Your measurements of scientific programs have shown that 90% of the time is
spent doing floating point.
- Assume that the FP computations are 100% vectorizable. How
much speedup would be gained?
- What fraction of FP computations must be vectorized to get
a speedup of 4 over the unvectorized CPU?
- You are given a choice between increasing the vector speedup
by a factor of 2 (to 24x) or increasing the overall clock rate by a factor
of 1.5, thus speeding up integer, floating point, and vector computations.
Which results in a faster CPU, assuming that the FP code is 80% vectorizable?
- You've built a new computer with multimedia (MM) instructions, and discover
that MM instructions account for 30% of the run time of a set of benchmarks.
You know that the MM instructions are 4 times faster than the "normal"
instructions that they replaced.
- How much faster does the CPU run with MM instructions relative
to its original (without MM) speed?
- What percentage of the original execution time was converted
to MM instructions?
- You have measured the "ideal" CPI of a program to be 0.5 (superscalar
issue allows CPIs to be below 1). However, this doesn't include the memory
system. Assume that cache hits cost nothing and that cache misses cost 50
cycles. If instruction references miss 1% of the time and data references
miss 4% of the time, what is the overall average CPI? Assume the instruction
frequencies shown in Figure 1.17 in the text.
- There are three possible enhancements for a computer system. The enhancements
(A, B, and C) speed up the processor by a factor of 20x, 10x, and 5x respectively.
However, the enhancements conflict with one another, so at most one can be
active at any time.
- Suppose enhancements A and B each run for 25% of the original execution
time. What fraction of the original exeuction time must enhancement C
run to get an overall speedup of 5?
- If enhancements B and C each apply to 25% of the original execution
time and enhancement A applies to 35% of the original execution time,
what fraction of the new execution time (running with enhancements turned
on) is unenhanced?
- The results of running a benchmark suite have shown that 20% of the
execution time could be improved by enhancement A, 30% could be improved
by enhancement B, and 40% could be improved by enhancement C. If only
one enhancement could be implemented, which should it be? If only two
could be implemented, which two provide the most improvement?
- Consider the following two programs, P1 & P2 (all times in seconds).
Each program executes 500 million floating point operations.
|
Computer A |
Computer B |
Computer C |
P1 |
20 |
200 |
50
|
P2 |
300 |
5 |
50 |
Total time |
320 |
205 |
100 |
- Calculate the MFLOPS rating of each program.

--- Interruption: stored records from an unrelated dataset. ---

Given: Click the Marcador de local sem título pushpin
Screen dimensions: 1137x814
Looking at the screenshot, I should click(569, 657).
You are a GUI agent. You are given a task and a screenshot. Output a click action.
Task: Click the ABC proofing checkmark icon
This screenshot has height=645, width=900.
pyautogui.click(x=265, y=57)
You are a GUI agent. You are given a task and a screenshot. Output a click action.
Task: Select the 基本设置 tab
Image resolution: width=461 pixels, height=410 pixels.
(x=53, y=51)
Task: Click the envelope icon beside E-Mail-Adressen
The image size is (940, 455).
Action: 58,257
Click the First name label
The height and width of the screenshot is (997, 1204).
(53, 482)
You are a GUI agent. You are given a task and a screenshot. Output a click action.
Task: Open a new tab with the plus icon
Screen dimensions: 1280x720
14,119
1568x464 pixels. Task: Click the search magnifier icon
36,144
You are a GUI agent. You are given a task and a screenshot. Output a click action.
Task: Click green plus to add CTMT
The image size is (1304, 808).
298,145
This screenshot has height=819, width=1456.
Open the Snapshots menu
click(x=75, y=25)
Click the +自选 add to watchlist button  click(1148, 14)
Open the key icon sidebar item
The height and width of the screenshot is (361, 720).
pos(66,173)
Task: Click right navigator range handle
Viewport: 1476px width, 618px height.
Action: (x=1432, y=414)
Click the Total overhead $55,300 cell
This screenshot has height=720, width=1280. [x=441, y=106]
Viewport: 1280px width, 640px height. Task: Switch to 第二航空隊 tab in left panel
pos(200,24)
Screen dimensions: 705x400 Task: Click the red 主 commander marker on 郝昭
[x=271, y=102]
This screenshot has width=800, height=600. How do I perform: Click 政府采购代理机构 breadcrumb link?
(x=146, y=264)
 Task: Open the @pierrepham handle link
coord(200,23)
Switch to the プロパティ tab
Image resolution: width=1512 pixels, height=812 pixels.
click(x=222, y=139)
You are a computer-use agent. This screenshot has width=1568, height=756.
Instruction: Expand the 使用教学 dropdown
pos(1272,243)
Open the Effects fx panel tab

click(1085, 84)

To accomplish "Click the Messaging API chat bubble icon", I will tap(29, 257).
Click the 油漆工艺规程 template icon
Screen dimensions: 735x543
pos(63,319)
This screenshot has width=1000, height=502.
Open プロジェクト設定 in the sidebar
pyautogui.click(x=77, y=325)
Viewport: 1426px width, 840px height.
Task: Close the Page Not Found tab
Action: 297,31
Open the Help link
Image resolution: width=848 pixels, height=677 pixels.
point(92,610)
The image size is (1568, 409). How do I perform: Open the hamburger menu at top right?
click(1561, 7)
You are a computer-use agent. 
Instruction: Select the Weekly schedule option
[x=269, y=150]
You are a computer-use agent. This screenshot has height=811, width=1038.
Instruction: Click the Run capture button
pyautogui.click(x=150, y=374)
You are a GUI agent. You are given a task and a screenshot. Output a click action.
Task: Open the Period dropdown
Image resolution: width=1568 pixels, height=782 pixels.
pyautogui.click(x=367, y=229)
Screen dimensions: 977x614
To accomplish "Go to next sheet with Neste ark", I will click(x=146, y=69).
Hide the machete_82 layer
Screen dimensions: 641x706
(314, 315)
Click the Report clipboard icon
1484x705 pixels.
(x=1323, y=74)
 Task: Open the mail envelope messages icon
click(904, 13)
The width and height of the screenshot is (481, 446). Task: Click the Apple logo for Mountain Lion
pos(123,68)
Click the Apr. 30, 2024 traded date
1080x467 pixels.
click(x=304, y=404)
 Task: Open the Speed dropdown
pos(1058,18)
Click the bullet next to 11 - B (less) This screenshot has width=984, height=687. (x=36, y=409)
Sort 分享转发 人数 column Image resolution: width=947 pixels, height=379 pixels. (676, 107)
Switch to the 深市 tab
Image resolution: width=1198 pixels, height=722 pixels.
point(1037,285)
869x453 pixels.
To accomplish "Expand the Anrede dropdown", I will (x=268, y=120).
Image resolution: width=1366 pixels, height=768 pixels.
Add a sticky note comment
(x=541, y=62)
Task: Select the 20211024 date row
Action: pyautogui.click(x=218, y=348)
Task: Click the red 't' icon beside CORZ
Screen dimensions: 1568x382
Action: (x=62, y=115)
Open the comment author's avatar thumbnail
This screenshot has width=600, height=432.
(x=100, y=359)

- What is the arithmetic, harmonic, and geometric mean of MFLOPS for each
machine?
- Which mean most accurately reflects total performance for the two programs?
Assume the benchmark runs each program exactly once.
- What are the risks of optimizing a CPU by benchmarks alone? Explain why
CPU designers often optimize their programs for common benchmarks (SPEC, etc.),
and list reasons why this approach to building faster computers may not result
in the best performance for end users.